Generate comprehensive test cases from function signatures — happy paths, edge cases, and error scenarios.

Intermediate Free Published: April 15, 2026
Compatible Tools claude-codechatgptgeminicopilotcursorwindsurfuniversal

The Problem

Writing tests is the part developers skip most often — not because it’s hard, but because thinking of all the scenarios is mentally exhausting. Happy path? Easy. But what about empty inputs, boundary values, concurrent access, Unicode strings, negative numbers, and timezone edge cases? AI can generate a comprehensive test suite in seconds by systematically thinking through every category of input.

The Prompt

Generate comprehensive test cases for the following function. I need production-quality tests that I can run immediately.

FUNCTION:
[paste your function or class method here]
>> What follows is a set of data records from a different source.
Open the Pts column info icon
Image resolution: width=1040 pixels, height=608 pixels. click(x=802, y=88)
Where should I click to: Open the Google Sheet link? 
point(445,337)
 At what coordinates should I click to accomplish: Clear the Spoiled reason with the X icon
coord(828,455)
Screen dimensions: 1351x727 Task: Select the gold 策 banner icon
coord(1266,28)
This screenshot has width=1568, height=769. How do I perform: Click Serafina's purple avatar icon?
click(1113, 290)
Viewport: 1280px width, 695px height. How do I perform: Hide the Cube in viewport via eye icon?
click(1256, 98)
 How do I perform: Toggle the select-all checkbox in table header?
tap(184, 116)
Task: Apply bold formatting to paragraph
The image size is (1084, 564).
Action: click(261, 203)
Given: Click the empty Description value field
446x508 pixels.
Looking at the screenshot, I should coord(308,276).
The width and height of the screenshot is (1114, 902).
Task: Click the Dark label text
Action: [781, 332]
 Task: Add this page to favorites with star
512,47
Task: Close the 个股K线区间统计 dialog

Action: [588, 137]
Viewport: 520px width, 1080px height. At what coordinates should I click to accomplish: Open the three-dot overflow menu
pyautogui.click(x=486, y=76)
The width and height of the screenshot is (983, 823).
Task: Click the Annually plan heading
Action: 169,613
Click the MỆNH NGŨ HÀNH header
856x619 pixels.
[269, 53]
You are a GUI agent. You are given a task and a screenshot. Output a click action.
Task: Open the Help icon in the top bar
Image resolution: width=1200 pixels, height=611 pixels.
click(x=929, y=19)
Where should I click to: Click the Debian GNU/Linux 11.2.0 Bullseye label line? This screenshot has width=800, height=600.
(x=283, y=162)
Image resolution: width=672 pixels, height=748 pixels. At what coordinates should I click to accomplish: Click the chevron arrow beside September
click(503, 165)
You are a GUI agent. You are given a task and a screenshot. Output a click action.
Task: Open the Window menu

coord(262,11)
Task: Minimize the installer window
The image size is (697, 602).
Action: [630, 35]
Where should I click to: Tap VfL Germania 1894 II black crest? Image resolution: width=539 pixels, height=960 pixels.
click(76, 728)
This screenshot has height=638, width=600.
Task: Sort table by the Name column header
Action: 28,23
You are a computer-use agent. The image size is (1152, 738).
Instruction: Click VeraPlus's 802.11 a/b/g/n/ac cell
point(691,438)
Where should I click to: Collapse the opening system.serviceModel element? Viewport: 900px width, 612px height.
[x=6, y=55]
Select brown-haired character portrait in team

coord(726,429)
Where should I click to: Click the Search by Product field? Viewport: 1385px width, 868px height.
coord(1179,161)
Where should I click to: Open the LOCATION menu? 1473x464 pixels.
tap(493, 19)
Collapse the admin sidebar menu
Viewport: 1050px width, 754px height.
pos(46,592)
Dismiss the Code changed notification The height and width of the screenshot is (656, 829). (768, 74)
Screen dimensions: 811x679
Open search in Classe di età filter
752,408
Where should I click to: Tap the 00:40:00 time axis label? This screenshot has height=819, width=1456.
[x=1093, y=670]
TESTING FRAMEWORK: [e.g., Jest, Vitest, pytest, Go testing, JUnit]
LANGUAGE: [e.g., TypeScript, Python, Go, Java]

Generate tests covering:

1. **Happy Path** — Normal expected inputs and outputs (3-5 cases)
2. **Edge Cases** — Boundary values, empty inputs, single-element collections, max values
3. **Error Cases** — Invalid inputs, null/undefined, wrong types, out-of-range values
4. **Special Characters** — Unicode, emojis, HTML entities, SQL metacharacters
5. **Async Behavior** (if applicable) — Race conditions, timeouts, rejected promises
6. **Business Logic** — Domain-specific rules that could break silently

For each test:
- Use descriptive test names that explain the scenario ("should return empty array when input is null")
- Include arrange, act, assert structure
- Add inline comments explaining WHY each edge case matters

Output the complete test file ready to save and run.

Example Output

describe('calculateDiscount', () => {
  // Happy path
  it('should apply 10% discount for orders over $100', () => {
    expect(calculateDiscount(150, 'SAVE10')).toBe(135);
  });

  // Edge case: exact boundary
  it('should apply discount when order equals minimum threshold exactly', () => {
    expect(calculateDiscount(100, 'SAVE10')).toBe(90);
  });

  // Error case: negative price
  it('should throw RangeError for negative order amounts', () => {
    expect(() => calculateDiscount(-50, 'SAVE10')).toThrow(RangeError);
  });

  // Business logic: expired coupon
  it('should return full price for expired coupon codes', () => {
    expect(calculateDiscount(200, 'EXPIRED2024')).toBe(200);
  });
});

When to Use

Use this whenever you write a new function or refactor an existing one. It’s especially valuable when you need to reach a coverage threshold, when testing complex business logic with many conditions, or when writing tests for code you didn’t author. Paste the function and get a complete test file in one shot.

Pro Tips

  • Include the types/interfaces — paste related TypeScript types or data classes alongside the function so the AI understands the full contract.
  • Ask for mutation-proof tests — add “Make sure these tests would fail if any line of the original function were removed or changed” to catch weak assertions.
  • Generate a coverage matrix first — ask “Before writing code, list every test scenario in a table with input, expected output, and category” to review the plan before generating.